Tuesday 27 January 2009

Attraction

Seated am I in the embers of love
with unuttered words
and a heart that is desperate
to surrender itself to where it belongs.

Dying every moment to be born again
to clear the tarnished thoughts
that keeps recollecting the flickers of
those pleasurable moments.

I am just a mortal stuffed with feelings
for the anonymous lover
who made me realize instantly
that I possess a body that isn’t mine.

In the quest of knowing more about him,
I lost all the knowledge that I acquired.
The honesty as it seems through his eyes
is the only guide I have about him.

He rocks in my berserk mind
as a champion; as a passionate lover; as a shaman.
My wide eyes rarely blink as he
snatched my sleep and replaced it with dreams.

Who is he?
Why this aberration in my mind?
An untamed force confiscated all in me leaving behind
just a state of delight encompassing grief.

A stranger is he to me and not to my heart.
His absence means nothing to me but pains my heart.
A frontier is he between me and my heart
thus making me lose my original identity.

Astonishing is this theory of magnetism
unspoken of by renowned scientists
that a heart is capable of getting magnetically
attracted to its counter part located miles away!




Tuesday 6 January 2009

Goodbye, my friend!



I am mourning today. I am mourning the death of my friend. I was informed about the news through a mail. I read the mail several times to make sure if I have read it right since I was unwilling to see her name there. But it was true. She died. She shed her body behind and escaped to the unknown world where I will never be able to locate her. She escaped to eternity leaving behind only memories for her loved ones to cherish.

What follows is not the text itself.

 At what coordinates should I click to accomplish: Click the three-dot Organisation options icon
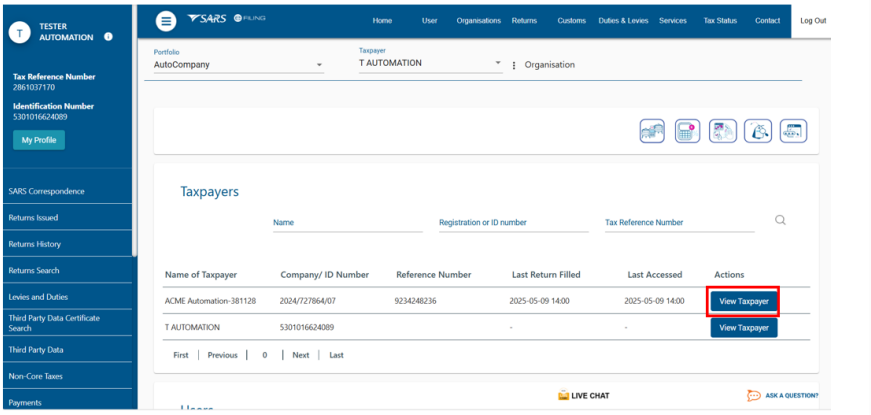[513, 65]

I first met her, if I remember right in April 2006 in Coimbatore. She was our new neighbour there. My stay in India that year prolonged up to 6 months. That was when due to boredom, I met her more often and soon our relationship bloomed. We soon became very good friends. She was two years elder to me but yet unmarried. Neighbours quoted different reasons about her state of being unmarried since she had, by Indian standards, crossed the marriageable age. I was not curious to know the reason. I sincerely felt that she would disclose the reason to me if it was necessary for me to know. But neither did she confess nor did I probe into that issue. That was probably the strength of our relationship. We shared a unique bond without expecting anything from each other.

We have roamed around the city on a few occasions. We have shopped together. We even purchased 2 pairs of the same ear ring as a mark of our friendship. We have sat down in the club house during late hours just to relax and have a nice chat. We have strolled together plucking leaves of strange trees and discussing about the uniqueness of every leaf for hours together. We have merrily played in the swing together forgetting that we are grown up adults. We have watched movies together. We have even dined together. But not even on one occasion did she tell me about the dreadful disease that she carried for 6 ½ years. I came to know about it only today that she was suffering from Pulmonary Hypertension for the past few years. I was shocked to hear it today since I had absolutely no idea about it till date. But if only she had told about that to me, I would have very cautiously ridden her through the roads of Coimbatore in my bike. People suffering from such disease as PH are likely to experience shortness of breath. God! With a crazy driver like me, how many times she would have felt uncomfortable! Poor lady! But she must have had her own reasons not to disclose about that to me. True! If she had revealed the truth, my behaviour towards her would have been more sympathetic than loving. Such people do not require sympathy. They need only genuine care and attention. And that was exactly what she got from me.

I spoke to her family members this morning. What a bad start of a new year for them! They must have been going through hell now. I was also shattered after talking to them. What pain she must have gone through! What would have been running through her mind when she breathed her last?

Now looking at the entire episode in a different dimension, I think I should only be happy for her since she has been permanently relieved from this disease. It can no longer cause her pain. She need not suffer anymore. She can sleep peacefully and blissfully.

My dear friend, you are blessed. Know that I love you which I did not tell when you were alive. Be aware that I cared for you always. And above all, I prayed for you – for your evolution into higher planes of life. You were a nice person and I miss you. The gates of life’s destiny are open for me too and I am sure that we would meet some time. Farewell to you my friend!